_Exercise aim:_ All records are to be printed again exactly as they appear.

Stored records
::::::::

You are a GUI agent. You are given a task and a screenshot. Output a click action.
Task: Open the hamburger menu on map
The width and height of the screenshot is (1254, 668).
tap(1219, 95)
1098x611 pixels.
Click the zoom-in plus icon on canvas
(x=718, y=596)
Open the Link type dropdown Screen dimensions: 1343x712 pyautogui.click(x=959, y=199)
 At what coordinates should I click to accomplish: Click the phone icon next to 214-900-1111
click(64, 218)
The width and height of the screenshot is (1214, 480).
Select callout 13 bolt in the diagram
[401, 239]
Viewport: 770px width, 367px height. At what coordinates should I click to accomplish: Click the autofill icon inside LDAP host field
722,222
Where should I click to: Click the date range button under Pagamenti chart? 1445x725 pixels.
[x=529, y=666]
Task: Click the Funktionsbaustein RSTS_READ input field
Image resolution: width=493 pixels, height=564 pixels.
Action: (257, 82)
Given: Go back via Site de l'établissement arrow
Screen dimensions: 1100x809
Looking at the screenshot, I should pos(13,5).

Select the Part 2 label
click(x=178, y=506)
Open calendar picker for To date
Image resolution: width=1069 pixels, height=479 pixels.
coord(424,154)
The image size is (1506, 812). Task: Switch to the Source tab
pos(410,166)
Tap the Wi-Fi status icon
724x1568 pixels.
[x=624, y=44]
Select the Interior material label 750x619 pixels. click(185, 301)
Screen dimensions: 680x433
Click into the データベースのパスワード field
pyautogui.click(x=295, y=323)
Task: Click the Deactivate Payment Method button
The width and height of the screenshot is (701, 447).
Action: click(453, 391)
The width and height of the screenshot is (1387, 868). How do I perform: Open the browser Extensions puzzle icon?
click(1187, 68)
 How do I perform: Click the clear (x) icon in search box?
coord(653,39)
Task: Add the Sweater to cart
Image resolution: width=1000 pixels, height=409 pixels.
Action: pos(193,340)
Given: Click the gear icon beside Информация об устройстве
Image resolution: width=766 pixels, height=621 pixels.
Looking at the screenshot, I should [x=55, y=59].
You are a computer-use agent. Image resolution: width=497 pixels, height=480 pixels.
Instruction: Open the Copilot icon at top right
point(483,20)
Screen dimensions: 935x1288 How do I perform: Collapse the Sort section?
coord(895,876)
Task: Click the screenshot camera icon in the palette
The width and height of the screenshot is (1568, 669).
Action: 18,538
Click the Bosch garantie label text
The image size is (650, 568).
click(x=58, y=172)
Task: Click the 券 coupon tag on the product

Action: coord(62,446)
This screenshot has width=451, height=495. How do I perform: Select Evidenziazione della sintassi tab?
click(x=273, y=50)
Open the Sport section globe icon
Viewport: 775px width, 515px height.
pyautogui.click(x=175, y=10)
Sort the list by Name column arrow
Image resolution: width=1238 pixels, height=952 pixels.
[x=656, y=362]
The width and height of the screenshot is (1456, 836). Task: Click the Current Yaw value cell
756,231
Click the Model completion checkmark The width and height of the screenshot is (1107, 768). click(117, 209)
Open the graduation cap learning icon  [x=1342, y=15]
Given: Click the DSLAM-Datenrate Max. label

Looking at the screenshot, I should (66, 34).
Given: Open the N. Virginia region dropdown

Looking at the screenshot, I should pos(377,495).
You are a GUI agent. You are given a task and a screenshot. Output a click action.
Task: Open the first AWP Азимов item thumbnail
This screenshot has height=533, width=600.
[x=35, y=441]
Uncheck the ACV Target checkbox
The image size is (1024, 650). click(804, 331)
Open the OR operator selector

::::::::

_Reply to the task:_
You are a GUI agent. You are given a task and a screenshot. Output a click action.
Task: Open the hamburger menu on map
The width and height of the screenshot is (1254, 668).
tap(1219, 95)
1098x611 pixels.
Click the zoom-in plus icon on canvas
(x=718, y=596)
Open the Link type dropdown Screen dimensions: 1343x712 pyautogui.click(x=959, y=199)
 At what coordinates should I click to accomplish: Click the phone icon next to 214-900-1111
click(64, 218)
The width and height of the screenshot is (1214, 480).
Select callout 13 bolt in the diagram
[401, 239]
Viewport: 770px width, 367px height. At what coordinates should I click to accomplish: Click the autofill icon inside LDAP host field
722,222
Where should I click to: Click the date range button under Pagamenti chart? 1445x725 pixels.
[x=529, y=666]
Task: Click the Funktionsbaustein RSTS_READ input field
Image resolution: width=493 pixels, height=564 pixels.
Action: (257, 82)
Given: Go back via Site de l'établissement arrow
Screen dimensions: 1100x809
Looking at the screenshot, I should pos(13,5).

Select the Part 2 label
click(x=178, y=506)
Open calendar picker for To date
Image resolution: width=1069 pixels, height=479 pixels.
coord(424,154)
The image size is (1506, 812). Task: Switch to the Source tab
pos(410,166)
Tap the Wi-Fi status icon
724x1568 pixels.
[x=624, y=44]
Select the Interior material label 750x619 pixels. click(185, 301)
Screen dimensions: 680x433
Click into the データベースのパスワード field
pyautogui.click(x=295, y=323)
Task: Click the Deactivate Payment Method button
The width and height of the screenshot is (701, 447).
Action: click(453, 391)
The width and height of the screenshot is (1387, 868). How do I perform: Open the browser Extensions puzzle icon?
click(1187, 68)
 How do I perform: Click the clear (x) icon in search box?
coord(653,39)
Task: Add the Sweater to cart
Image resolution: width=1000 pixels, height=409 pixels.
Action: pos(193,340)
Given: Click the gear icon beside Информация об устройстве
Image resolution: width=766 pixels, height=621 pixels.
Looking at the screenshot, I should [x=55, y=59].
You are a computer-use agent. Image resolution: width=497 pixels, height=480 pixels.
Instruction: Open the Copilot icon at top right
point(483,20)
Screen dimensions: 935x1288 How do I perform: Collapse the Sort section?
coord(895,876)
Task: Click the screenshot camera icon in the palette
The width and height of the screenshot is (1568, 669).
Action: 18,538
Click the Bosch garantie label text
The image size is (650, 568).
click(x=58, y=172)
Task: Click the 券 coupon tag on the product

Action: coord(62,446)
This screenshot has width=451, height=495. How do I perform: Select Evidenziazione della sintassi tab?
click(x=273, y=50)
Open the Sport section globe icon
Viewport: 775px width, 515px height.
pyautogui.click(x=175, y=10)
Sort the list by Name column arrow
Image resolution: width=1238 pixels, height=952 pixels.
[x=656, y=362]
The width and height of the screenshot is (1456, 836). Task: Click the Current Yaw value cell
756,231
Click the Model completion checkmark The width and height of the screenshot is (1107, 768). click(117, 209)
Open the graduation cap learning icon  [x=1342, y=15]
Given: Click the DSLAM-Datenrate Max. label

Looking at the screenshot, I should (66, 34).
Given: Open the N. Virginia region dropdown

Looking at the screenshot, I should pos(377,495).
You are a GUI agent. You are given a task and a screenshot. Output a click action.
Task: Open the first AWP Азимов item thumbnail
This screenshot has height=533, width=600.
[x=35, y=441]
Uncheck the ACV Target checkbox
The image size is (1024, 650). click(804, 331)
Open the OR operator selector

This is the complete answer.